WHAT IS REQUIRED: Please update the lines from the one containing "The height and width of the screenshot is (892, 1406)." through the one containing "at that location." by replacing "Find the location of" with "Locate", changing nothing else and leaving out the pictures.

(Data drawn from a collection)
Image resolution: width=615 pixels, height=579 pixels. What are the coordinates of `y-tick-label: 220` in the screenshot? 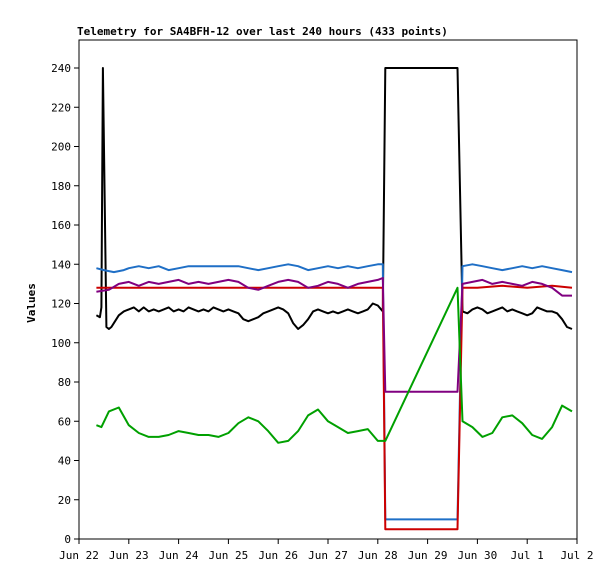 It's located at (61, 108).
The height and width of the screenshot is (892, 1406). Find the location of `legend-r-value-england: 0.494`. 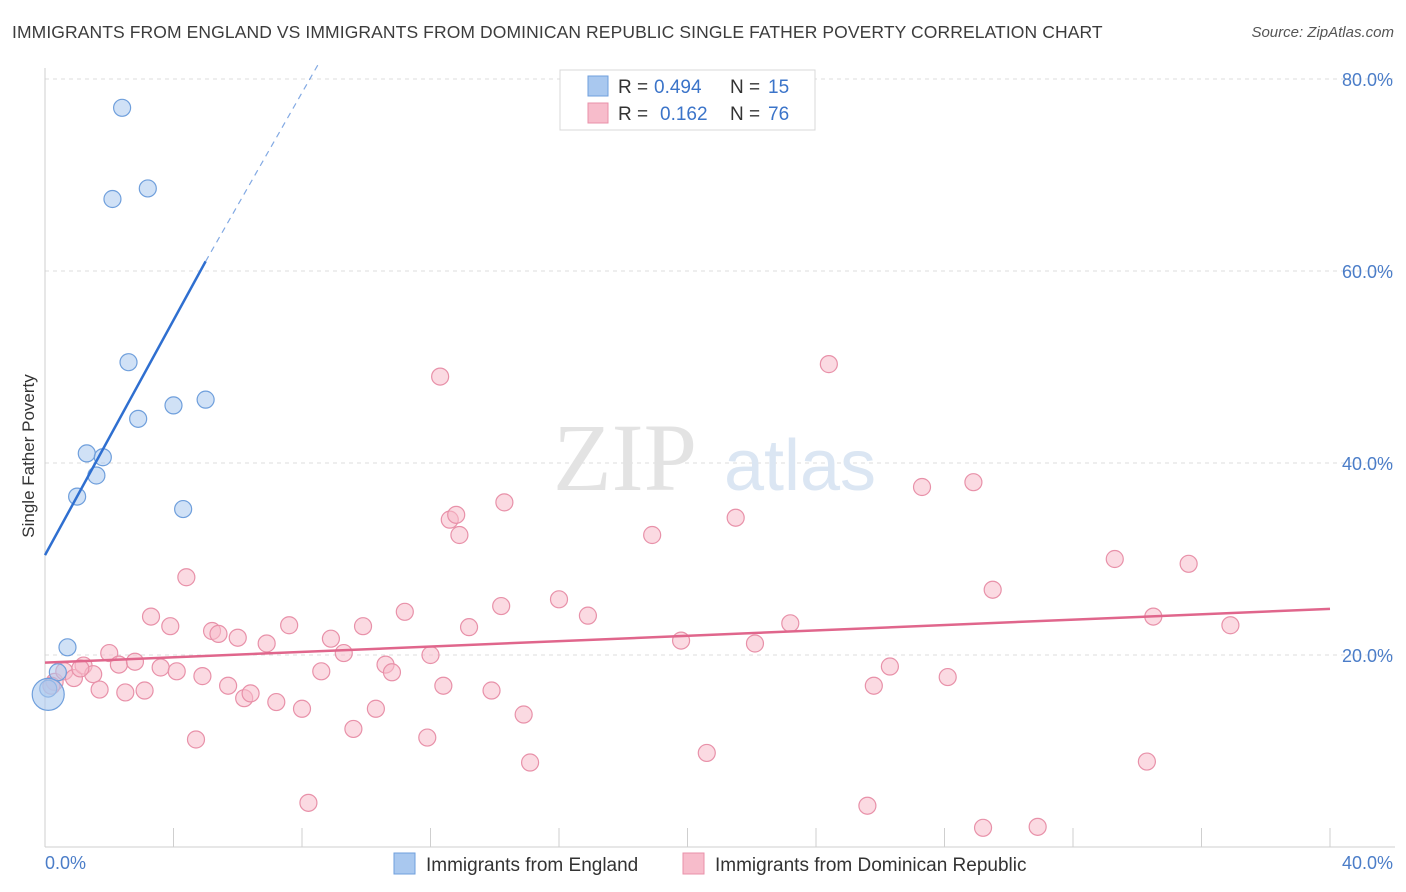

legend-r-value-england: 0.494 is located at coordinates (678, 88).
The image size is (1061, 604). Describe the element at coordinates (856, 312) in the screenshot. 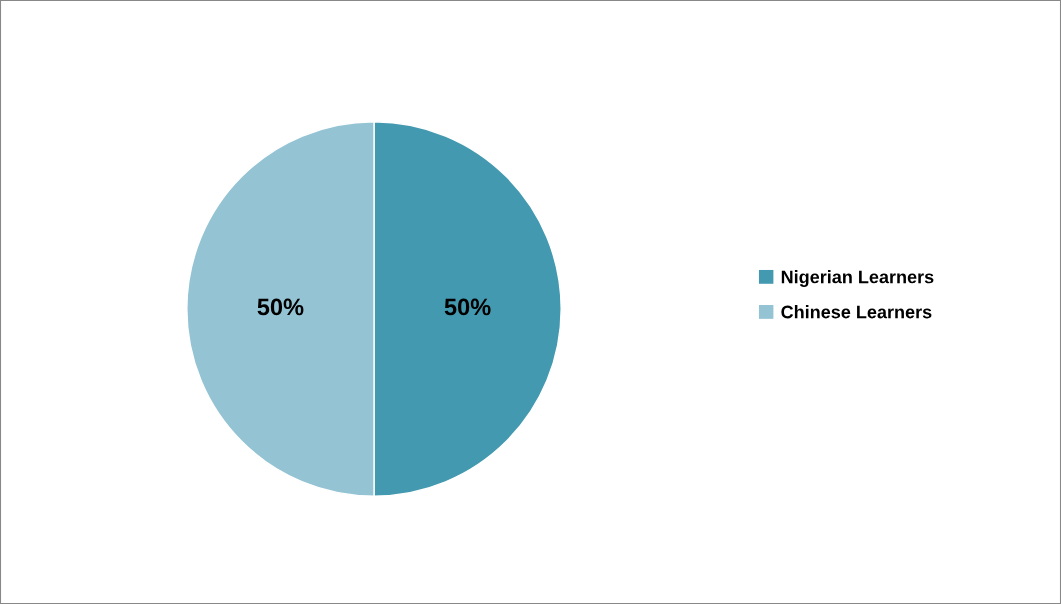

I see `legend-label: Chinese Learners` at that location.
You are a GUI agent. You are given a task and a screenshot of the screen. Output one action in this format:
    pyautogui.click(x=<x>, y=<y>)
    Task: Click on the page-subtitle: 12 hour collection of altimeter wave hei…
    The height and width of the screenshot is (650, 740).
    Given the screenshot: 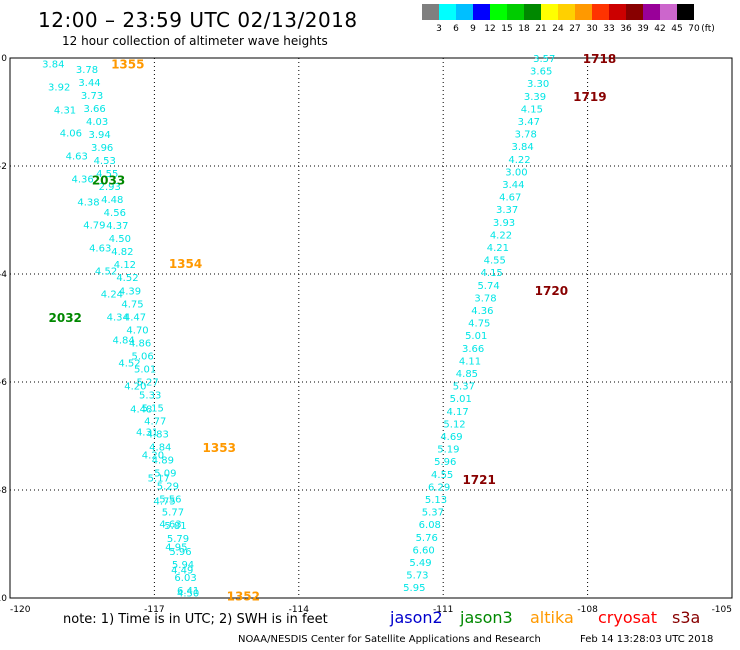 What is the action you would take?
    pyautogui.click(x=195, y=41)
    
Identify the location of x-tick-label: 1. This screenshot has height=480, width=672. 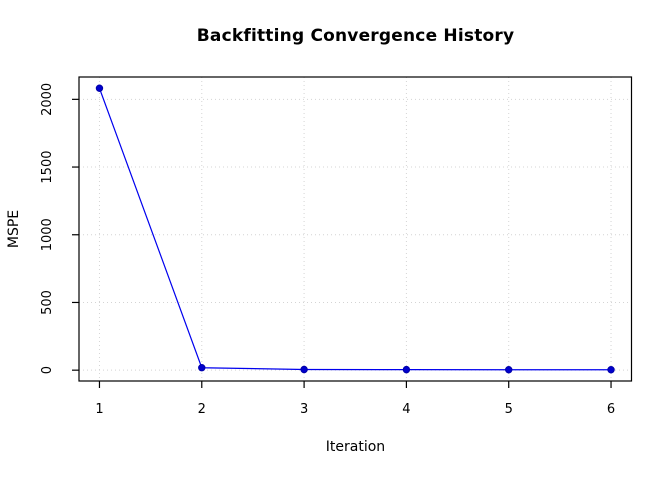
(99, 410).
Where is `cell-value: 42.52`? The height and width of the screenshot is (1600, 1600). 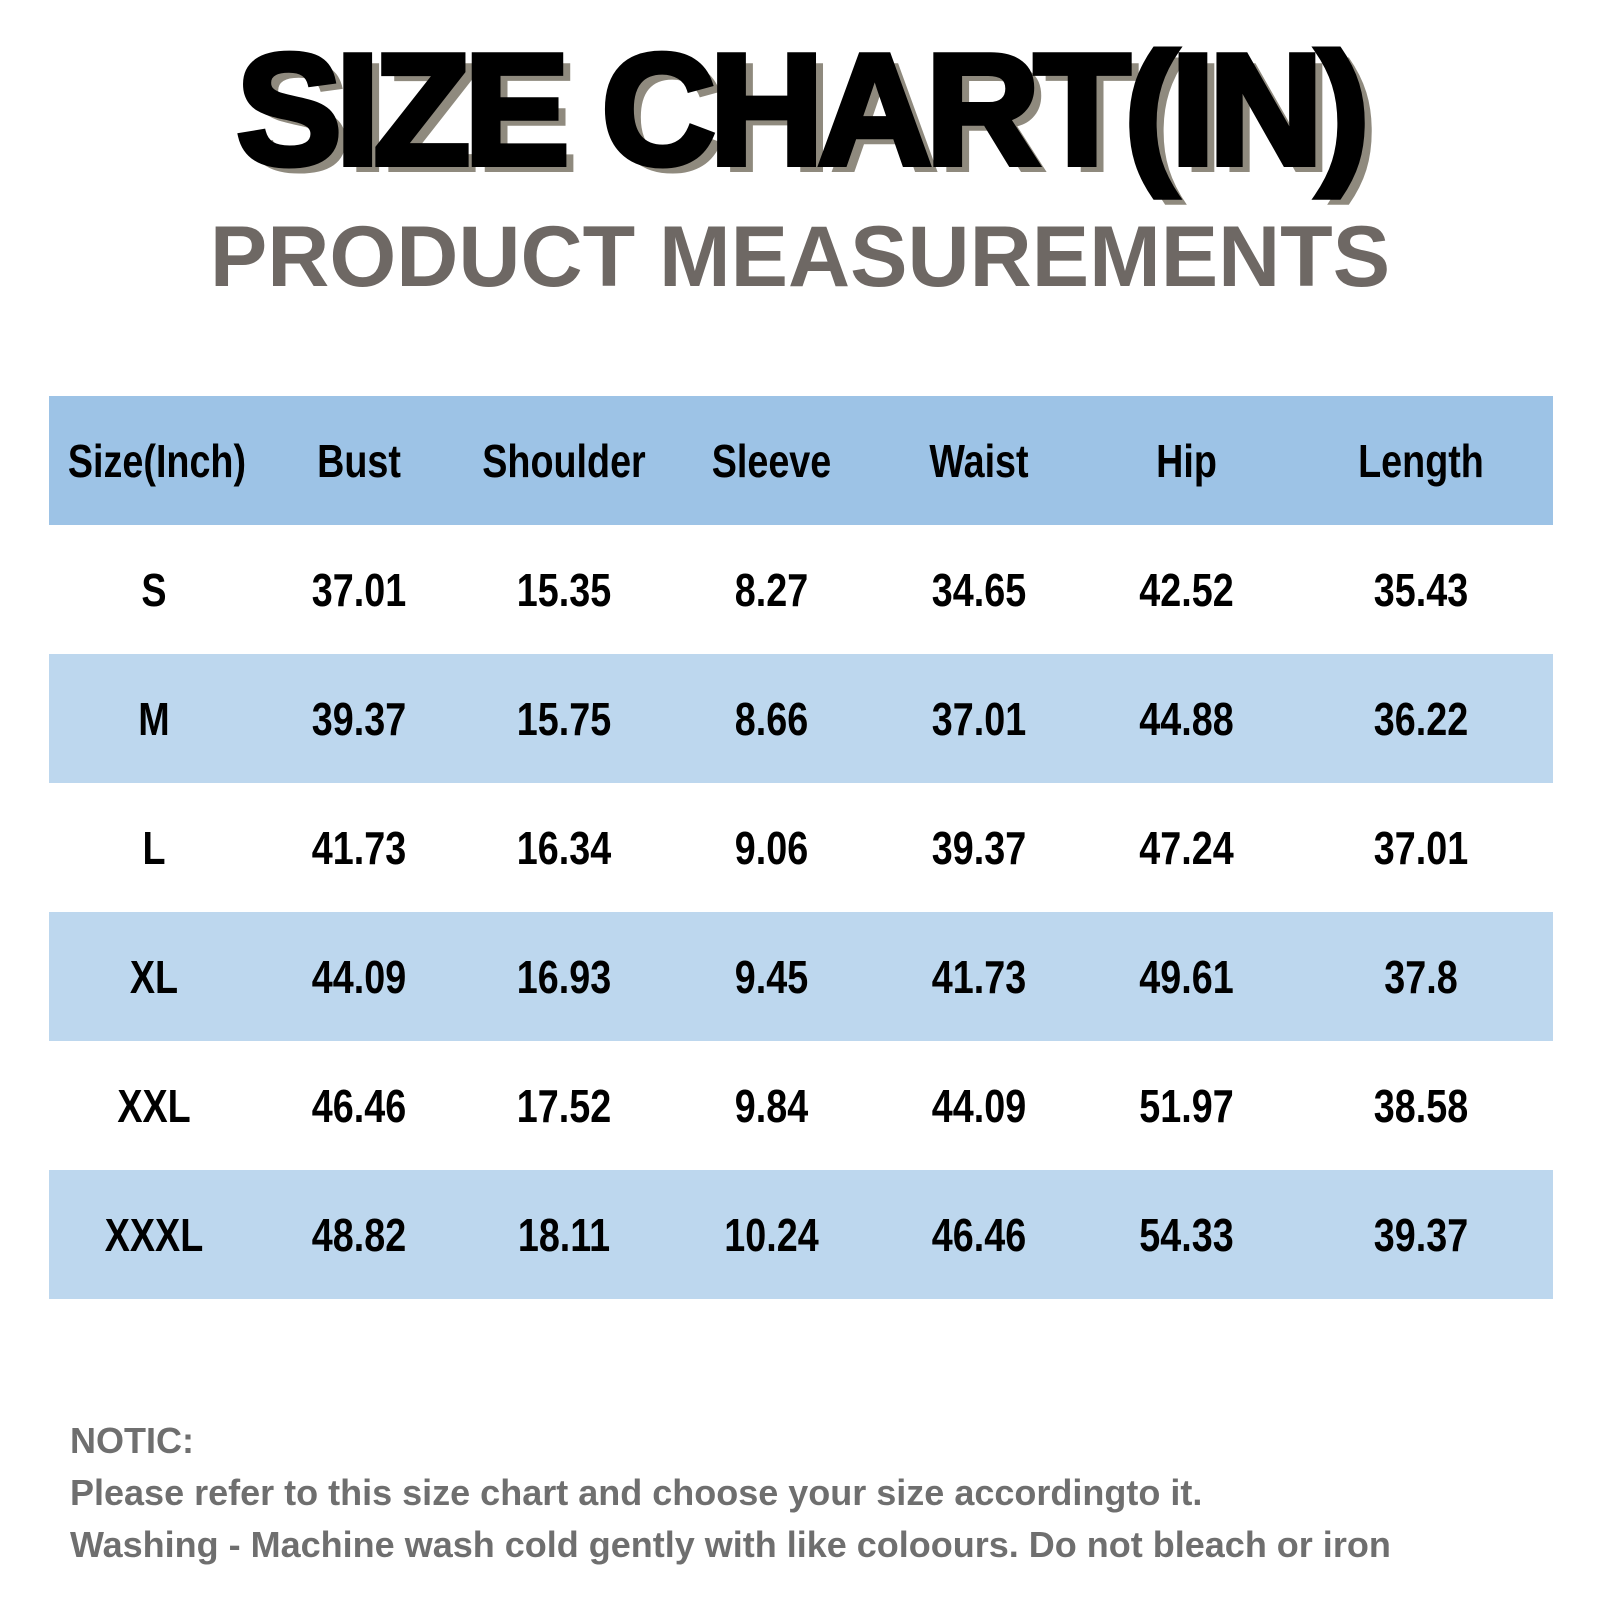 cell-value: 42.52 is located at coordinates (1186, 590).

RESULT OF THIS TASK:
The height and width of the screenshot is (892, 1406). Locate `legend-r-value-england: 0.494`. 

legend-r-value-england: 0.494 is located at coordinates (678, 88).
The image size is (1061, 604). Describe the element at coordinates (856, 312) in the screenshot. 

I see `legend-label: Chinese Learners` at that location.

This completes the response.